++++ Text to read

France began hitting up Washington for more than verbal support. In a full-court press, Hollande got on the horn to Barack Obama, while Defense Minister Jean-Yves Le Drian called his counterpart at the time, Leon Panetta. Both begged for help with transport and refueling. Washington put them off while the Obama administration debated whether to get involved. For one thing, the American public was suffering from war fatigue following Iraq and Afghanistan. More concretely, U.S. law forbade assistance to any regime that came to power through a coup, as Mali’s had last year.

In late January the U.S. committed to help with aerial refueling and troop transport to “support the international effort in Mali,” thus skirting the notion of direct bilateral aid to the Malian government. U.S. Air Force KC-135 Stratotankers from the 351st Expeditionary Air Refueling Squadron, forward deployed to Morón Air Base in Spain from their home station in England, began refueling French fighter-bombers on January 27. Over the next four months they flew more than 200 missions, providing over 8 million pounds of fuel. Meanwhile, Air Force C-17 cargo planes were moving tons of equipment and supplies, along with thousands of African soldiers, into Mali. 

It was enough to enable the French campaign, eventually ramped up to 4,000 troops, to halt the insurgent advance. The government now claims Operation Serval has killed some 800 al Qaeda-related militants, which it is hoped will enable the Malian government to organize the free elections it has promised for July 28. The next task is more difficult: trying to root militants out of their secret strongholds in the rocky, barren north of the country. And not only there. Analysts note that Islamist fighters are finding safe haven and regrouping in neighboring countries like Niger and, especially, southwest Libya, where they are setting up training camps. To get at them, French forces, or those of any international, UN-backed effort, need the best battlefield aerial reconnaissance they can get—certainly better than the camera-equipped light Cessnas the French army rented from a private firm in Luxembourg as a last resort.

++++++++

**Job A**
Extract everything in the Mali passage from "In late January" down to "soldiers, into Mali.".
**Job B**
In the Mali passage, where were the KC-135 Stratotankers forward deployed?
Draw only on the Mali passage above.

++++ Dataset content

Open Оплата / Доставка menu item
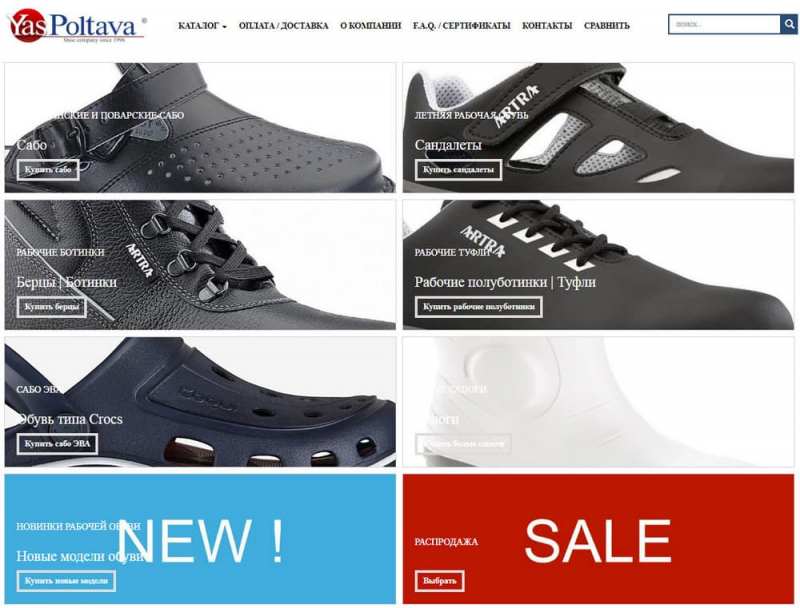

++++++++

**Full solution A**
In late January the U.S. committed to help with aerial refueling and troop transport to “support the international effort in Mali,” thus skirting the notion of direct bilateral aid to the Malian government. U.S. Air Force KC-135 Stratotankers from the 351st Expeditionary Air Refueling Squadron, forward deployed to Morón Air Base in Spain from their home station in England, began refueling French fighter-bombers on January 27. Over the next four months they flew more than 200 missions, providing over 8 million pounds of fuel. Meanwhile, Air Force C-17 cargo planes were moving tons of equipment and supplies, along with thousands of African soldiers, into Mali.

**Full solution B**
Morón Air Base in Spain